La JT Big Band di Valerio Signetto ci trasporta nel 1927: un anno di grazia assoluta per la storia della musica. ✨ ⠀
Ha dato i natali a una costellazione di artisti straordinari che hanno ridefinito i confini del jazz, traghettandolo verso le infuocate improvvisazioni del Bebop alle atmosfere rarefatte del Cool Jazz, fino ad abbracciare le calde e sinuose melodie della Bossa Nova brasiliana.

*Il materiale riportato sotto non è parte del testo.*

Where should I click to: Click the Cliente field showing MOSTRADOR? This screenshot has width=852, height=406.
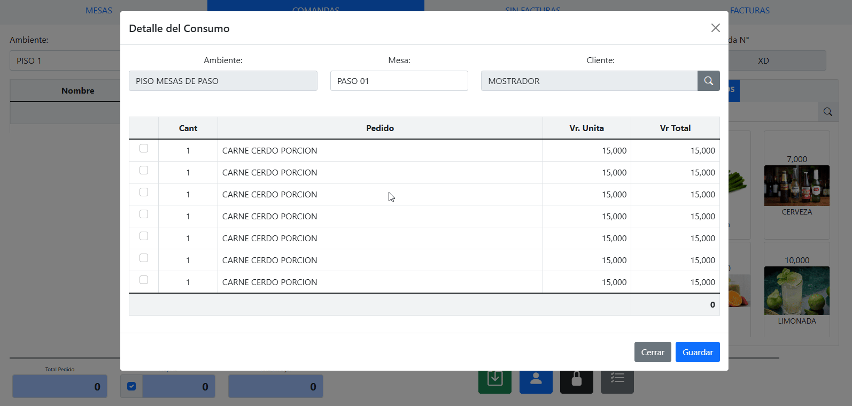point(588,81)
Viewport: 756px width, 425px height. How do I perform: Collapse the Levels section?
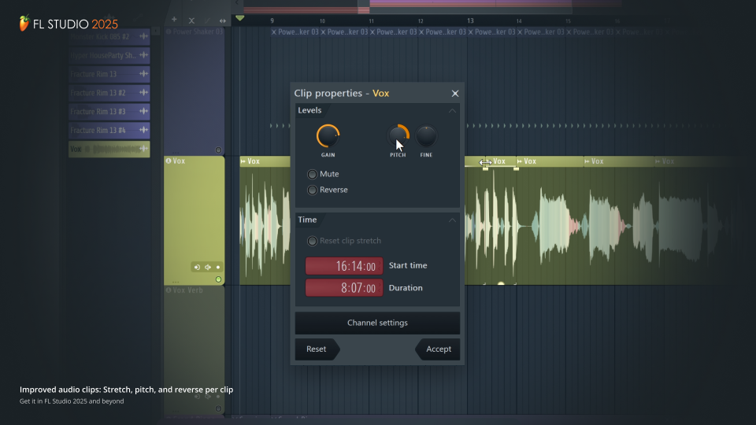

Provate a immaginare un anno magico. Un frammento di tempo in cui il destino decide di fare un regalo straordinario alla storia della musica. Quell'anno è il 1927. ⏳
In quei dodici mesi, in angoli diversi del mondo, nascono anime destinate a cambiare per sempre il nostro modo di ascoltare, di sentire e di sognare. Stasera celebriamo i figli di quella straordinaria leva temporale. ❤️ ⠀
Viaggeremo tra le geometrie rivoluzionarie del Bebop, dove il jazz ha imparato a correre alla velocità del pensiero. Ma il 1927 è soprattutto l'anno che ha dato una nuova forma al silenzio e alla melodia, inaugurando la stagione del Cool Jazz.
Lo faremo attraverso lo specchio di quattro giganti immortali:
Ascolteremo il lirismo algido e perfetto del sassofono di Lee Konitz.
Ci faremo avvolgere dalle linee colte, profonde e vellutate del baritono di Gerry Mulligan.
Incontreremo il suono setoso di Stan Getz, l'uomo che ha teso un ponte perfetto tra l'America e il Brasile.
E infine voleremo a Rio de Janeiro, lasciandoci cullare dalle armonie malinconiche e rivoluzionarie di Tom Jobim, il padre della Bossa Nova. ⠀ Quella che ascolterete stasera non è solo una scaletta di brani. È il racconto di una generazione che ha preso il jazz e lo ha reso universale, intimo, eterno.